FlashVTG: Feature Layering and Adaptive Score Handling Network for Video Temporal Grounding

April 17, 2025 · View on GitHub

This repository is the official implementation of the paper FlashVTG: Feature Layering and Adaptive Score Handling Network for Video Temporal Grounding. (WACV 2025)

Zhuo Cao, Bingqing Zhang, Heming Du, Xin Yu, Xue Li, Sen Wang

The University of Queensland, Australia

Preparation | Training | Inference and Evaluation | Model Zoo

🔨 Preparation

Set up the environment for running the experiments.
- Clone this repository.
```
git clone https://github.com/Zhuo-Cao/FlashVTG.git
```
- Download the packages we used for training. Python version 3.12.2 is required for reproduce.
  
  pip install -r requirements.txt
Download datasets

Download QVHighlights and other datasets, please follow the instruction of CGDETR.

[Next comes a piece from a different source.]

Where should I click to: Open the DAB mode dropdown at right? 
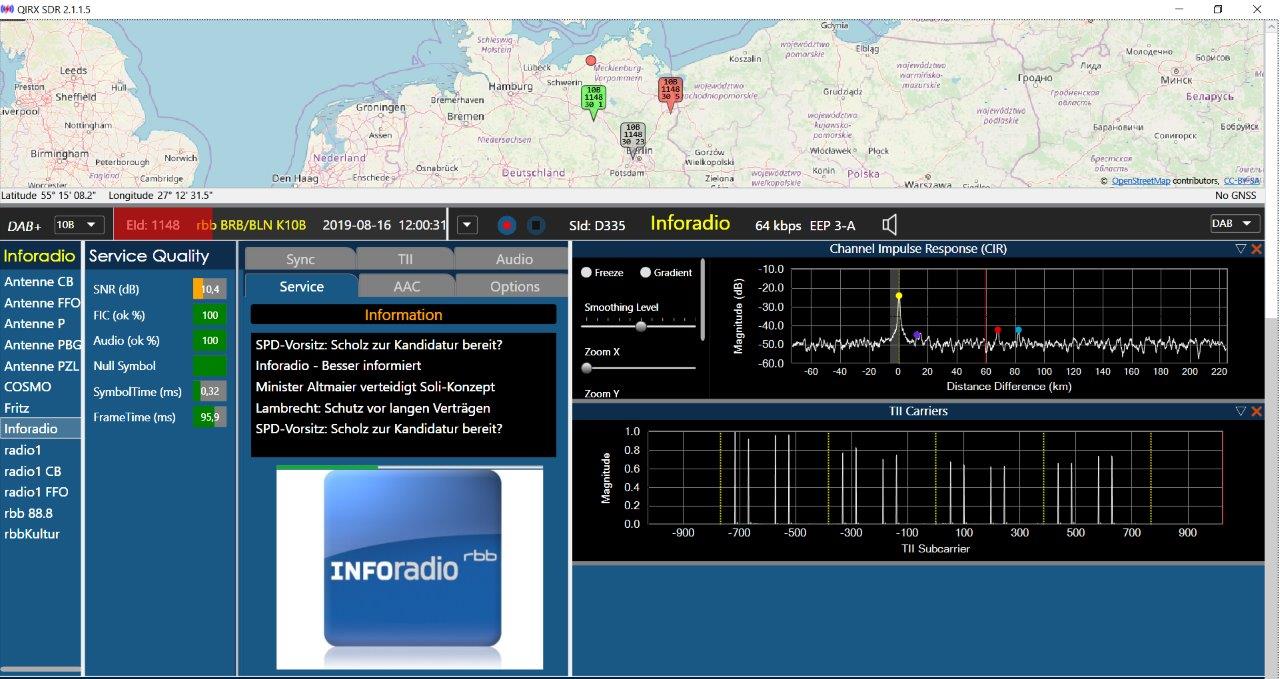pos(1234,224)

For feature extracted by InternVideo2, you can download from Hugging Face.

🏋️ Training

We provide training scripts for all datasets in FlashVTG/scripts/ directory.

QVHighlights

For Internvideo2 feature:

bash FlashVTG/scripts/qv_internvideo2/train.sh

For SlowFast+CLIP feature:

bash FlashVTG/scripts/train_qv_slowclip.sh

Charades-STA

For Internvideo2 feature:

bash FlashVTG/scripts/charades_sta_internvideo2/train.sh

For VGG feature:

bash FlashVTG/scripts/charades_sta/train_vgg.sh

TACos

bash FlashVTG/scripts/tacos/train.sh

TVSum

bash FlashVTG/scripts/tvsum/train.sh

Youtube-hl

bash FlashVTG/scripts/youtube_uni/train.sh

🏆 Inference and Evaluation

Using inference.sh to do inference. Hint: data/MR.py for Moment Retrieval task and data/HD.py for Highlight Detection task. Here is a sample shows how to use inference.sh.

bash FlashVTG/scripts/inference.sh data/MR.py results/QVHihlights_IV2/model_best.ckpt 'val'

For QVHighlights test set, you could do the evaluation on codalab. For more details, check standalone_eval/README.md.

📦 Model Zoo

We provide multiple checkpoints and training logs here. Configuration can be find in each opt.json file.

Dataset	Model file
QVHighlights (Slowfast + CLIP)	checkpoint and trainng log
QVHighlights (InternVideo2)	checkpoint and trainng log
Charades (InternVideo2)	checkpoint and trainng log
Charades (VGG)	checkpoint and trainng log
TACoS	checkpoint and trainng log
TVSum	checkpoint

🎓 Citation

If you find our work helps, please cite our paper.

@InProceedings{Cao_2025_WACV,
    author    = {Cao, Zhuo and Zhang, Bingqing and Du, Heming and Yu, Xin and Li, Xue and Wang, Sen},
    title     = {FlashVTG: Feature Layering and Adaptive Score Handling Network for Video Temporal Grounding},
    booktitle = {Proceedings of the Winter Conference on Applications of Computer Vision (WACV)},
    month     = {February},
    year      = {2025},
    pages     = {9208-9218}
}

Acknowledgements

This work is supported by Australian Research Council (ARC) Discovery Project DP230101753 and the code is based on CGDETR.